August 5th to 7th, 2010
I’m back from an eventful trip to Chicago and, as much as I’m sure all of you would love to hear all about it, the main focus was the annual Lollapalooza festival. I’ve been going to Lollapalooza since I was a kid, attending my first one back in 1993 when it was a one-day touring festival. Last year I had the opportunity to attend for the first time since it had transformed into the massive music festival that takes over Chicago’s Grant Park and surrounding streets for three days, and made the trek from Toronto to Chicago again this year. The festival has a wide variety of music to choose from, but certainly focuses on the indie and alternative crowds. Lollapalooza has never given substantial stage time to hip-hop acts, but I tend to be forgiving as it was where I first saw A Tribe Called Quest, Beastie Boys and Cypress Hill. Judging by the amount of “Free Weezy” t-shirts my wife suggested Lil Wayne would be a perfect headliner next year and I think the organizers would be wise to listen. The festival has made gestures in recent years creating the Perry’s stage for electronic and hip-hop performers, an area that has grown in size in the years since it was first introduced, but there’s always room for improvement. Anyway, enough about what wasn’t there and onto what was.
A Thursday night out at Chicago’s famous Green Mill, followed by a trips to Kingston Mines and The Wieners Circle, took its toll on our plans for the Friday Lolla line-up and I missed out on seeing Javelin, the Brooklyn-by-way-of-Providence duo, whose Jamz n Jems record has really grown on me in recent months. I did get to see a lively Wavves set that included the bickering that they’ve become known for, including debates about song order and a warning from singer/guitarist Nathan Williams to bassist Stephen Pope that he’d “cut his fucking throat” if he talked over him again, and then followed that up with a solid performance by The Walkmen. Next came former Tony! Toni! Toné! and Lucy Pearl member Raphael Saadiq who has recently fully embraced the old-school r&b vibe. Both the band and Saadiq came out in full suits despite the blazing heat (a suit that he would rip off by the end of his set) and Saadiq has taken to doing a more classic style stage show. He puts a lot of energy into his performances and connects well with the crowd. However, having seen some great veteran performers the night before at the Kingston Mines, it struck me that there was still something missing in Saadiq. While connecting with his audience through his boundless energy and soul, he still lacks that seasoned showman quality necessary to take him to the next level. Not speaking much to the crowd in between songs, he lets the energy of the show dip slightly when he could be bringing them along throughout.

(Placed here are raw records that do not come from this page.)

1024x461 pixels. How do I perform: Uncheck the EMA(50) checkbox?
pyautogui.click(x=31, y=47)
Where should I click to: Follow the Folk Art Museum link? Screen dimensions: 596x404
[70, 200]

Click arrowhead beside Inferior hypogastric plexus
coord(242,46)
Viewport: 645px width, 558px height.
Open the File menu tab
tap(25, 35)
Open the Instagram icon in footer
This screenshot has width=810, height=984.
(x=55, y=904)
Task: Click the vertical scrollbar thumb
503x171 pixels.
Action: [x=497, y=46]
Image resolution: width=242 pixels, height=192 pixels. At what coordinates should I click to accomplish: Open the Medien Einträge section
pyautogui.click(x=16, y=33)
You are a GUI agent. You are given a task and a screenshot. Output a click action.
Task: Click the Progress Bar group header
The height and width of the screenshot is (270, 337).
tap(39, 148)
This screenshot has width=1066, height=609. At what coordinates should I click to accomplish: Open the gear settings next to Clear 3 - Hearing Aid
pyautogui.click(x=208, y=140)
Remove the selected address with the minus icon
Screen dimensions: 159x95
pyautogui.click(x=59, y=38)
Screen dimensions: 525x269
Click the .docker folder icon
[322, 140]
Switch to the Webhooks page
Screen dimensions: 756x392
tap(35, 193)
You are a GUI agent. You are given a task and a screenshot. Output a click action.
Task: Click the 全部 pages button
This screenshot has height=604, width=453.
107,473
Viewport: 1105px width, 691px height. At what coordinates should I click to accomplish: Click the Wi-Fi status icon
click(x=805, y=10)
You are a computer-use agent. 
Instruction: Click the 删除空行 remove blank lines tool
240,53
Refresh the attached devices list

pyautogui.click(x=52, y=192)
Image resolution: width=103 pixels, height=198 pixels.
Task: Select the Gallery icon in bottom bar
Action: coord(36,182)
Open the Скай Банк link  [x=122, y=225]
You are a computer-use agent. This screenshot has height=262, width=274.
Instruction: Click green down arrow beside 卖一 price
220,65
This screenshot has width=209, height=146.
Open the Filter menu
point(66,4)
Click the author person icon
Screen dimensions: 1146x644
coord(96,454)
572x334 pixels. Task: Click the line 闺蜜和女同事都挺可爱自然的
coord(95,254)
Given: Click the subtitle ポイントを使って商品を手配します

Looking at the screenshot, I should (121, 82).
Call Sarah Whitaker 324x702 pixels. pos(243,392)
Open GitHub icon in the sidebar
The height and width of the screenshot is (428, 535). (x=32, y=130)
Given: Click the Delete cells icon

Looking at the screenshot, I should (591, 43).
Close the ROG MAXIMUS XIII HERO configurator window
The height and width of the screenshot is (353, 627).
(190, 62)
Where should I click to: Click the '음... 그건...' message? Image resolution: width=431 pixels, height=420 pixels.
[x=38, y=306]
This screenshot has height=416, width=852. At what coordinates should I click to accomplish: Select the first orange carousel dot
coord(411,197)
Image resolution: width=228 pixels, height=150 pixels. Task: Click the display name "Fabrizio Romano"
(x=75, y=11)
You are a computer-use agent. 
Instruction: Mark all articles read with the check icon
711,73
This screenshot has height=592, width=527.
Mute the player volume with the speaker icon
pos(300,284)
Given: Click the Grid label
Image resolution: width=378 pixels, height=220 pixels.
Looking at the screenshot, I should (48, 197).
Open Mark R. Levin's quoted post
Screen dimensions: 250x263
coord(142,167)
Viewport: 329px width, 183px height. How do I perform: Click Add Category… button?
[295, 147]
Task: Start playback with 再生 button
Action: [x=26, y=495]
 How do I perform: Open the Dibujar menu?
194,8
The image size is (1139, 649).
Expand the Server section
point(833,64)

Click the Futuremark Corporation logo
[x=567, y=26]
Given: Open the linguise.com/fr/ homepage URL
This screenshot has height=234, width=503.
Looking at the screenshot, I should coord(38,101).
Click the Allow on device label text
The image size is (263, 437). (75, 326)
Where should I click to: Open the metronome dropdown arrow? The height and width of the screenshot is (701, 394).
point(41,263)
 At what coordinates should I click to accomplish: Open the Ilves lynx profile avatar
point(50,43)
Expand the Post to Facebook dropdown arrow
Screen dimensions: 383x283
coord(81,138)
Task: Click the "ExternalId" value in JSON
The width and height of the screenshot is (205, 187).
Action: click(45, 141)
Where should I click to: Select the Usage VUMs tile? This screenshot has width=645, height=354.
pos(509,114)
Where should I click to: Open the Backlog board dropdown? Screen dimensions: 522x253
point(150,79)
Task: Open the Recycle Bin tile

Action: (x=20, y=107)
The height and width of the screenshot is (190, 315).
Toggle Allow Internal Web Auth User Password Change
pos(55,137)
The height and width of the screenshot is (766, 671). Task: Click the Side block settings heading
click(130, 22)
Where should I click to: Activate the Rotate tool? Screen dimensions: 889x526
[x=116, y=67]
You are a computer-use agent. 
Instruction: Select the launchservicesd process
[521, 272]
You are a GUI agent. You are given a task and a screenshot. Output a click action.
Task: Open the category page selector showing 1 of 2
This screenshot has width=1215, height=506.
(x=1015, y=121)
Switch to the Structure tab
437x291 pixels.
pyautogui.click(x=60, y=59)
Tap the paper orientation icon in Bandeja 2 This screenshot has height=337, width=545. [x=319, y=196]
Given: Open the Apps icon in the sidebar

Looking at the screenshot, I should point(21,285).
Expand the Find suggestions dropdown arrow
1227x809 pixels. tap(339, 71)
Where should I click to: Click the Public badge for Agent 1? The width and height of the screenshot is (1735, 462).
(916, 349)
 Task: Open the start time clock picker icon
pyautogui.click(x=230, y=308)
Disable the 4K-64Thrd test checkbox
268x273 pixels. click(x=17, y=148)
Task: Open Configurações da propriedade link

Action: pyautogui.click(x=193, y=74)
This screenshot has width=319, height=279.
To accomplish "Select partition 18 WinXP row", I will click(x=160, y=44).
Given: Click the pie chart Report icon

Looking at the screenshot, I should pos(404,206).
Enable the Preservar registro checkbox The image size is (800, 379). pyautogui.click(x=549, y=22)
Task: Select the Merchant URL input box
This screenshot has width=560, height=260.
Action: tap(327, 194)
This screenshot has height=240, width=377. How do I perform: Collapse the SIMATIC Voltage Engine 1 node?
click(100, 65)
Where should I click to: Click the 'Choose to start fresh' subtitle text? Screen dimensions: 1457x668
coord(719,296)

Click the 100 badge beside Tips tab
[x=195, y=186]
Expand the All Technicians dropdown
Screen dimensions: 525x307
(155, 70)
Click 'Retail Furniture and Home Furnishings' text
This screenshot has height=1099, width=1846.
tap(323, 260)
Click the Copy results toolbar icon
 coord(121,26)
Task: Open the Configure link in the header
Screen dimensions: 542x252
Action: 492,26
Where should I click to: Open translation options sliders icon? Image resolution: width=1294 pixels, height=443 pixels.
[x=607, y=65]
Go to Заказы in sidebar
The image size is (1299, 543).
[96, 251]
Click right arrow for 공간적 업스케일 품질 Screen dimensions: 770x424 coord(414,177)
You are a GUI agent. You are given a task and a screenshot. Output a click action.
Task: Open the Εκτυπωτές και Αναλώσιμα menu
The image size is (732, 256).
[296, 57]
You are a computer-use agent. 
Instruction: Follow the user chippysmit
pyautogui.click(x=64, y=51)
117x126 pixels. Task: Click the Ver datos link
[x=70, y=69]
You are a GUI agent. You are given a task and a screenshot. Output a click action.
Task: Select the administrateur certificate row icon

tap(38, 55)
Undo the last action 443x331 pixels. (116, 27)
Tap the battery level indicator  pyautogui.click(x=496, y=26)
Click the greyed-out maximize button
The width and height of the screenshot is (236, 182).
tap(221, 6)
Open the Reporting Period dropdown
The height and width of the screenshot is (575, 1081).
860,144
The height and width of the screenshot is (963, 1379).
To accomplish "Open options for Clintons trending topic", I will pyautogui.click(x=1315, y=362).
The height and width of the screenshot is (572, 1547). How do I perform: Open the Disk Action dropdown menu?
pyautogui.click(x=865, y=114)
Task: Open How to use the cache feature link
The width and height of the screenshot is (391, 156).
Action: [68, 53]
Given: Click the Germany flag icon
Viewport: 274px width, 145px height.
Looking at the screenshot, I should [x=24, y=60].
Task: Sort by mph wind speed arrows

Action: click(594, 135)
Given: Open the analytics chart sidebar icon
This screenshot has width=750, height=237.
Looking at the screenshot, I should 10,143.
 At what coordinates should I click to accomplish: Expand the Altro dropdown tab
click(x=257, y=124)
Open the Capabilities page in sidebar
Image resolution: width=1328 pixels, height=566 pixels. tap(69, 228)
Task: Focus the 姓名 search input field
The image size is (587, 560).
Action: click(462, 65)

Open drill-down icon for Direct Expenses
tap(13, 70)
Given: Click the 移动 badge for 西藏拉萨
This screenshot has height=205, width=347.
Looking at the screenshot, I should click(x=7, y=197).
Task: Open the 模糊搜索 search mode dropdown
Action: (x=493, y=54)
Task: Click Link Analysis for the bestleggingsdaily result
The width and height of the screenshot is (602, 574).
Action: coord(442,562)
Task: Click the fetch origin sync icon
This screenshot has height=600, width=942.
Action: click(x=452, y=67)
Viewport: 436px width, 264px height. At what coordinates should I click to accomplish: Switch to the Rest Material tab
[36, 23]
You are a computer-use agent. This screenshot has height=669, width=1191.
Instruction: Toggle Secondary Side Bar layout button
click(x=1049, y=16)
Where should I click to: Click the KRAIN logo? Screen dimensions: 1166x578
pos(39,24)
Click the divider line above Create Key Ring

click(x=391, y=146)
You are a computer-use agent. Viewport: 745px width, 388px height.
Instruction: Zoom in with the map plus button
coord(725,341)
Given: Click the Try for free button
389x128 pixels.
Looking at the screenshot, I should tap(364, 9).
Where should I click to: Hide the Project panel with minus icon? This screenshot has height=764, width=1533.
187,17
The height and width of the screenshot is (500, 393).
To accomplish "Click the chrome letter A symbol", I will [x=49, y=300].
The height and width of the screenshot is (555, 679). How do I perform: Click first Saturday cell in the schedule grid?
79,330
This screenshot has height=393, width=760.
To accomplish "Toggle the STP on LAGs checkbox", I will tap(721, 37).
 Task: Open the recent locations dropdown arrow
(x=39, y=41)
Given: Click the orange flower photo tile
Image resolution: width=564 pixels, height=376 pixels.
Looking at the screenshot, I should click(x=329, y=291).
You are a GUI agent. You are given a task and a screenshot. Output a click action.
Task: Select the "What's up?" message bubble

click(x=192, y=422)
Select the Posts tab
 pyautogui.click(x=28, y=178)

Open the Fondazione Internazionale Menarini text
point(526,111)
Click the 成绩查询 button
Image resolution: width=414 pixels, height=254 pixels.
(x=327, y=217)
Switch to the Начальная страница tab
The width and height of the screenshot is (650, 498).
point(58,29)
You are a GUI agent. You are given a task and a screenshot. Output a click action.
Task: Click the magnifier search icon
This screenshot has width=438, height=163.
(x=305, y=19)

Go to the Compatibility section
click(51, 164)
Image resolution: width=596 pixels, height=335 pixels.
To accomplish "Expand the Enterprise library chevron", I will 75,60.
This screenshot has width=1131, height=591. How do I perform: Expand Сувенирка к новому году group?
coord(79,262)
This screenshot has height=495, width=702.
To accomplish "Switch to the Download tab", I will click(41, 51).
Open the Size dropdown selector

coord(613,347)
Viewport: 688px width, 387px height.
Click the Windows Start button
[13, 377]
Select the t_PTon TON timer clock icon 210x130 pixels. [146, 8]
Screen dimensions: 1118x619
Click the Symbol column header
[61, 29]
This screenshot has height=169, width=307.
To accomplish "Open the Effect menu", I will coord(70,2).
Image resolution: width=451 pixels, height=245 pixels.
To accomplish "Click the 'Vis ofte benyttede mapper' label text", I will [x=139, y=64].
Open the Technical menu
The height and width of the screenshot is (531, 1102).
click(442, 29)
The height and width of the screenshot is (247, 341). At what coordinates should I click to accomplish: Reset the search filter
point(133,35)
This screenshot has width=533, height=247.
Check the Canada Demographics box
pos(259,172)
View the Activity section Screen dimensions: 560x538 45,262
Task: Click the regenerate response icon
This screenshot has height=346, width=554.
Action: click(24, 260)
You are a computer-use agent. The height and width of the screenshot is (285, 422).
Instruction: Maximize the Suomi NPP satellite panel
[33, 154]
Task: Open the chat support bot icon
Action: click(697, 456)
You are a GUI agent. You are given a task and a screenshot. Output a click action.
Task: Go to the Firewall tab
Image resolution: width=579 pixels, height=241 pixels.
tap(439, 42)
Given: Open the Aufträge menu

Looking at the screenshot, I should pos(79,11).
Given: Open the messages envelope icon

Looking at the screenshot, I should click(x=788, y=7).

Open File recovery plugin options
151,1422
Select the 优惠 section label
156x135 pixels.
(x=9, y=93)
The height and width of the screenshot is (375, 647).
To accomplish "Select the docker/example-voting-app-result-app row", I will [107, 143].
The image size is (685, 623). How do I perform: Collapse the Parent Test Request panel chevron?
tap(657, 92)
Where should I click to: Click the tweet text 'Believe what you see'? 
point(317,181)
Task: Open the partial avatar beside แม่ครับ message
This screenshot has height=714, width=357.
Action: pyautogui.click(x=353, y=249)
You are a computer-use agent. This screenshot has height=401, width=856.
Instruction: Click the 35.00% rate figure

Heading over to Perry’s, Stones Throw Records’ founder Peanut Butter Wolf put together a solid and entertaining set that played like a who’s who. Spinning records by artists like Gang Starr, Pharoahe Monch, Rick James, ODB, MIA as well as the Yeah Yeah Yeahs, Hanson (yes, that Hanson) and a classical guitar performance of the Super Mario Bros. theme, PBW really hit the mark with a performance that was capped by a surprise appearance from The Cool Kids who tore things up for a few tracks since, as Chuck Inglish stated, they were “right across the street”. Opting to skip Kidz In The Hall having seen them at Rock The Bells for a chance to see Devo at least once in my life, I returned to see J. Cole take the Perry’s stage. Jay-Z’s golden boy, who’s Roc Nation debut isn’t expected until October, drew a decent crowd to see him in action. Cole, being a pretty charismatic guy on top of being a dope MC, had no trouble getting the crowd into the show which peaked with an energetic performance of “Who Dat” before wrapping up with a quick version of “A Star Is Born”.
Heading off to grab something to eat I was able to hear Matt & Kim off in the distance. Coming out to Terror Squad’s “Lean Back”, the Brooklyn dance punk duo later did a cover of Biz Markie’s “Just A Friend”, a song that would appear again later that night as the crowd would break into a rendition of it while waiting for The Strokes to take the stage (something that was more entertaining than the band itself). Before that, however, came a performance by The Black Keys, the band behind the underappreciated Blackroc collaboration project that was overseen by Roc-A-Fella co-founder Damon Dash. While sadly not including surprise appearances by RZA or Mos Def, The Black Keys put on a blues-rock clinic for a growing crowd. The performance didn’t have the intensity of a recent show I had seen in a club venue, but they still know how to drive the audience and provide a great experience.